— EXERCISE —
The answer must consist of every line from the entries below that contains the word "computer".

**** DATA ****

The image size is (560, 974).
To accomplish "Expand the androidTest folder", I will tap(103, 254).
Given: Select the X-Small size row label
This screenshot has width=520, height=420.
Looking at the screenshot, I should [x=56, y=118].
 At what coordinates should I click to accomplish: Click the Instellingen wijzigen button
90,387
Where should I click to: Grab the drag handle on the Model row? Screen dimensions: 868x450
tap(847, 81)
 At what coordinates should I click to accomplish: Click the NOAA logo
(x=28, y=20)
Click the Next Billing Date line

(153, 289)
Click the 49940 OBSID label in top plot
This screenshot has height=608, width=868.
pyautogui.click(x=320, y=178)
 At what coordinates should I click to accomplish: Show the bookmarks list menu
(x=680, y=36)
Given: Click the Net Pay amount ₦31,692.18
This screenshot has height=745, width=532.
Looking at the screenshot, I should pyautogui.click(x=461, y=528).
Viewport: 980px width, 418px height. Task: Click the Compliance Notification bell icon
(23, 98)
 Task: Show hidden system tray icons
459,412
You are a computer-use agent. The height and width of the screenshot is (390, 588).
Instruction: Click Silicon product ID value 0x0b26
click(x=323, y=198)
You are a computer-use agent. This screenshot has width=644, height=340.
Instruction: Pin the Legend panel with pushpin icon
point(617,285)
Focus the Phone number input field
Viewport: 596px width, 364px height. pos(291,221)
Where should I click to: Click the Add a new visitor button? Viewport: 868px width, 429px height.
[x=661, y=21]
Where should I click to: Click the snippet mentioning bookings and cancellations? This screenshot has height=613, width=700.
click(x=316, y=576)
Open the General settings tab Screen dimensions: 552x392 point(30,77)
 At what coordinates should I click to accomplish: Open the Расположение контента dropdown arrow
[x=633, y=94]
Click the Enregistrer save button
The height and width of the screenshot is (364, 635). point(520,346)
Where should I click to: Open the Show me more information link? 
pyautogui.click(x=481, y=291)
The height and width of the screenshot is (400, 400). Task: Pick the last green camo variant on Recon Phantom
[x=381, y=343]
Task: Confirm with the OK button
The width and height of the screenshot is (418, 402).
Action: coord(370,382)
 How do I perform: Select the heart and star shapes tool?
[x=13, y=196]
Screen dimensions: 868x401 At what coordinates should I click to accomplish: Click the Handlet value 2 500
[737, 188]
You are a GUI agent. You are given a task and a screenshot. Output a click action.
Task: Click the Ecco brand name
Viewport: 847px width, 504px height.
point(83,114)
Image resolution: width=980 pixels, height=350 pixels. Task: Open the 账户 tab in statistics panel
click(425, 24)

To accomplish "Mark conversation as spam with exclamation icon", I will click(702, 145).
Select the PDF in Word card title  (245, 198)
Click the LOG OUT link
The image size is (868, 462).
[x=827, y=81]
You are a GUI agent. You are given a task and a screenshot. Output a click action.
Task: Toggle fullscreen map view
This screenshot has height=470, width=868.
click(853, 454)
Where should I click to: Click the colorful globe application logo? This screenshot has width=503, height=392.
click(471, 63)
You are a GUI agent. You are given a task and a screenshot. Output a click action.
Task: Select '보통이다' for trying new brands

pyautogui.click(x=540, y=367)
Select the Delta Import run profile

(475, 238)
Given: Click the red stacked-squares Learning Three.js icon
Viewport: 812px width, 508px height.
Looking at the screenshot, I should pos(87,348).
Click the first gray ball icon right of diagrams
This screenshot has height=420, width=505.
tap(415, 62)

****

— ANSWER SPACE —
You are a computer-use agent. The height and width of the screenshot is (390, 588).
You are a computer-use agent. This screenshot has width=644, height=340.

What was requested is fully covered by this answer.